Molecular Electrostatic Potential Approach to Determining the Steric Effect of Phosphine Ligands in Organometallic Chemistry

Abstract

A two-layer ONIOM(B3LYP/6-31G(d,p):UFF) quantum mechanics (QM)−molecular mechanics (MM) optimization of PR3 ligands, where the QM layer is always constructed as PH3, followed by molecular electrostatic potential (MESP) analysis of the QM layer is suggested as a simple and effective method for evaluating the steric effect of PR3 ligands. The subtle variations in the electron distribution that arise as a result of the steric bulkiness as well as the conformational changes in the substituent groups is well reflected in the value of the MESP minimum (Vmin) located in the QM region.
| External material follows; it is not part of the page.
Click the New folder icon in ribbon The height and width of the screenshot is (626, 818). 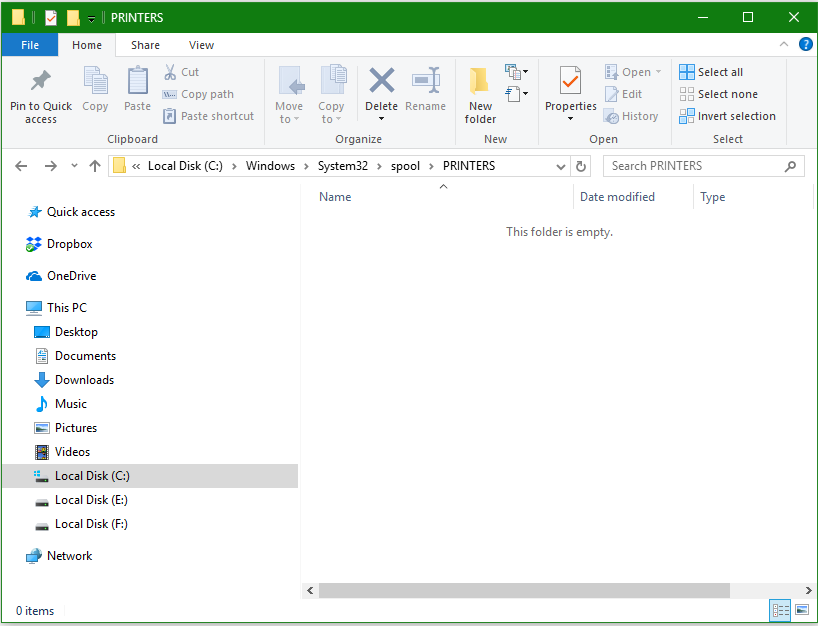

In general, a sterically bulky group has always shown a more negative Vmin than a sterically less bulky group. The difference between the Vmin value of free PH3 and the Vmin value at the QM region of PR3 is used as a measure of the steric effect of the PR3 ligand. This value, designated as MESPsteric, showed a good linear correlation with the cone angle values as well as the average of the intervalence HPH angles found in the QM layer. Further, the difference between the Vmin value at the QM region of PR3 (an indicator of the steric effect) and the Vmin value of the completely optimized PR3 ligand (an indicator of the combined effect of steric and electronic effects) showed a good linear correlation with the Hammett ∑σp constants, which further confirmed the present approach to understanding the steric effect separately from the electronic effect.